A moderated CDOTrends virtual roundtable, organized in partnership with Informatica, explored these issues. Participants included:
● Paul Loke, chief innovation officer at the Accountant General’s Department
● Joshua Au, head of data center at A*STAR
● Celine Le Contonnec, chief innovation officer at the Bank of Singapore
● Steven Ng, head and senior manager for data center and cloud services at BASF South East Asia
● Benjamin Kei, regional head of IT at CGS-CIMB Securities
● Ajay Shah, director and head of ASEAN TTS, client operations, at Citibank Singapore
● Elvin Lee, vice president for IT at Citibank Singapore
● Zhang Songhua, head of legal compliance-data science at DBS
● Lee Giok Leng, head of IT at GuocoLand Group
● Jon Teo, healthcare and data governance specialist for APJ at Informatica
● Priti Jauhari, head of supply chain technology at Johnson & Johnson
● Charmayne Chung, head of strategic digital alliances at Maybank
● Raymond Leong, senior manager and data analyst at Tan Chong Group
The discussion was held under Chatham House Rule and offered four critical insights:
1. Governance holes create data fragmentation headaches
Data growth is exploding both locally and on the cloud but the growth is not even. It creates silos and gravity wells, leading to what the industry calls data fragmentation. The faster the data growth, the wider the data fragmentation gaps become — made worse with mergers and acquisitions.
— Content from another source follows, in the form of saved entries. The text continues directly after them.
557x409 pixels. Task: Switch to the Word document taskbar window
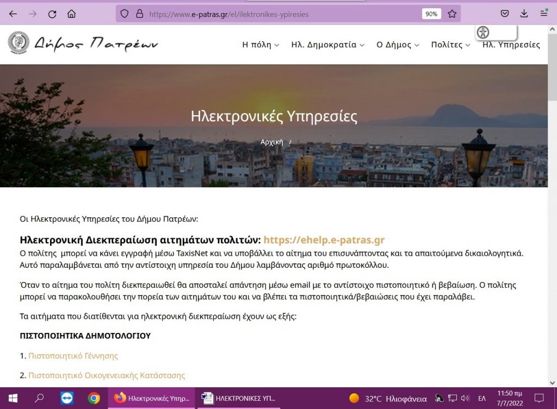(240, 398)
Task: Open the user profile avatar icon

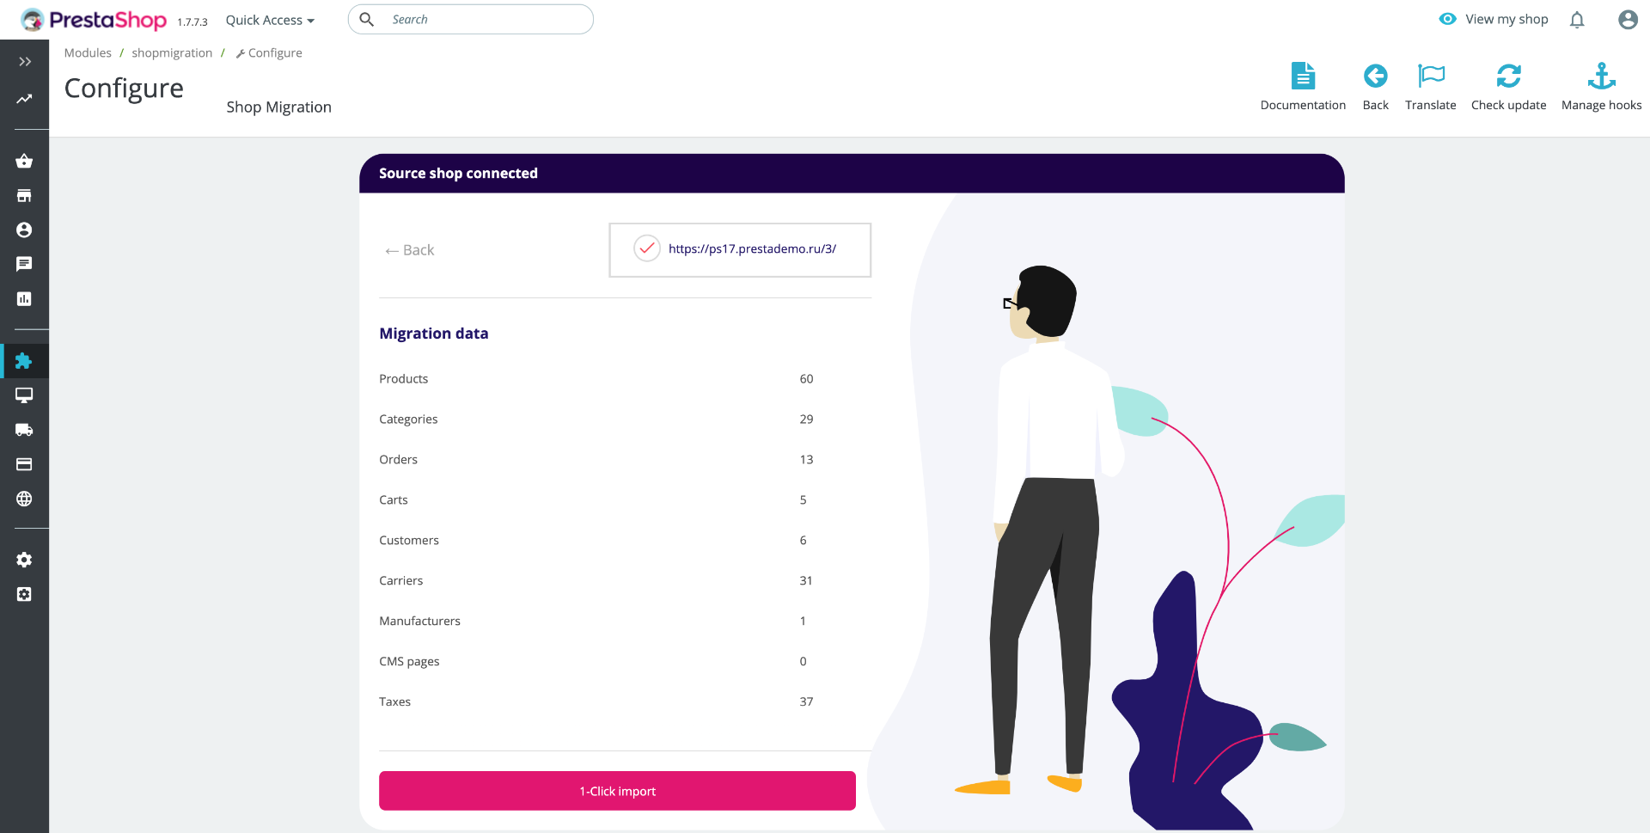Action: (1628, 20)
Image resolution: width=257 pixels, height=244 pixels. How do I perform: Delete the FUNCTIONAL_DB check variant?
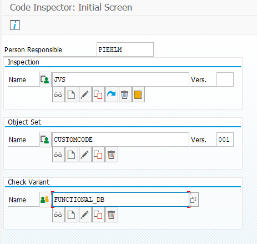112,215
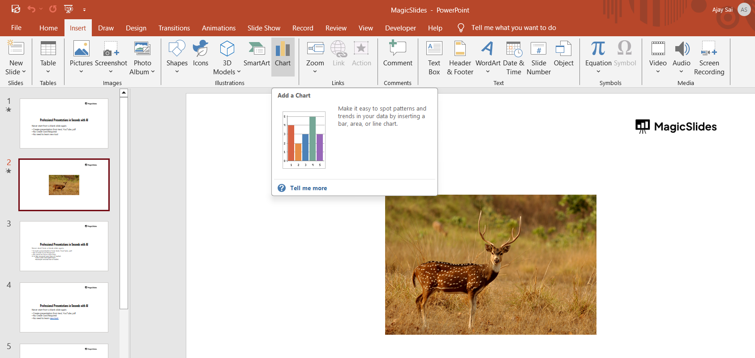Open the Animations tab
Image resolution: width=755 pixels, height=358 pixels.
tap(219, 28)
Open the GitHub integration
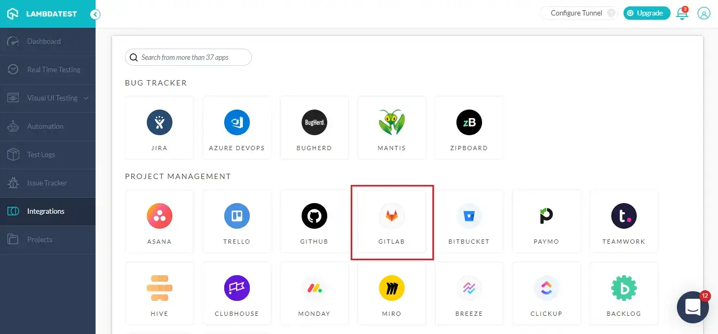The width and height of the screenshot is (718, 334). click(x=314, y=216)
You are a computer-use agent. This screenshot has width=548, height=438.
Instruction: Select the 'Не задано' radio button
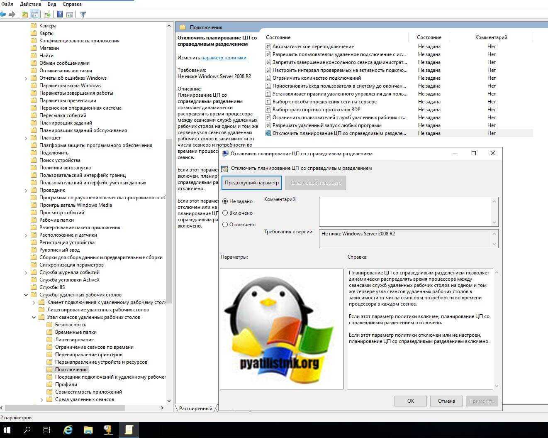coord(225,201)
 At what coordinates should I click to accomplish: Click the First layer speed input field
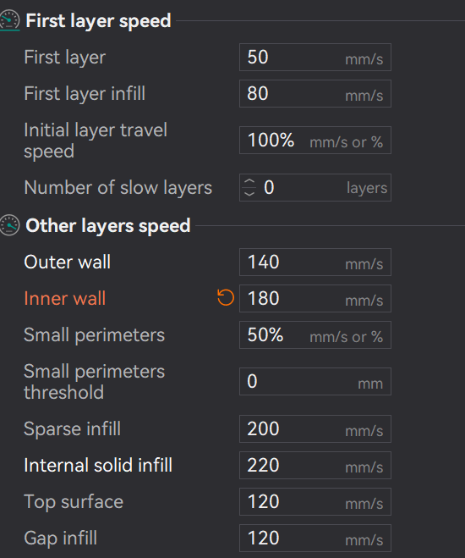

Data fragmentation adds other risks, especially data privacy risks. Without having proper privacy controls in place, companies are exposed to strict data privacy law actions.
A company-wide data governance framework can help to close the data governance holes. However, participants admitted that it takes top-down and bottom-up approaches.
Companies also need to expand the definition of data governance from being compliance-driven. Although risk management and compliance departments are often its first proponents, all departments benefit from a robust framework. Whether they see it as such is where the challenge lies.
In the opening presentation, Jon Teo, regional data governance specialist at Informatica, shared that modern data governance platforms already assume a fragmented IT landscape. These approaches leverage near-universal connectivity to establish an enterprise-wide catalog of data assets, which forms the foundation for holistic data governance efforts.
Legacy data can pose another problem, as it may not be ready for data governance and require considerable effort to make it ready. Spending money on legacy data governance can be a tough call at a time where many companies need to operate lean.
Regardless, all participants agreed that it is a problem that all companies need to address. Some participants saw opportunities in leveraging automation and new tools to reduce the effort and time-to-value.
2. Data sharing and data lineage is becoming a critical factor
Participants noted that with data becoming critical for rapid decision making, the ability to understand where the data comes from, the quality of the data, and its impacts on other operations become crucial. It is one reason why data lineage is becoming a hot-button topic.
However, most participants noted that in large organizations, data lineage can be complex. Achieving a dynamic, transparent understanding of how data flows within a large organization is labor-intensive and incomplete due to a hybrid IT landscape. A multi-cloud world makes having a unified view of data also difficult. Others opined that having good data landscape visibility can be difficult due to organizational reasons such as staff turnover and poor documentation.
Some departments, who see themselves as data owners, are also reluctant to share data for various reasons, ranging from privacy fears to competitive behaviors. Conglomerates have it worse; they may have competing businesses who may not value sharing data with other companies. Fostering transparent data sharing while adhering to the necessary safeguards is not simple to implement.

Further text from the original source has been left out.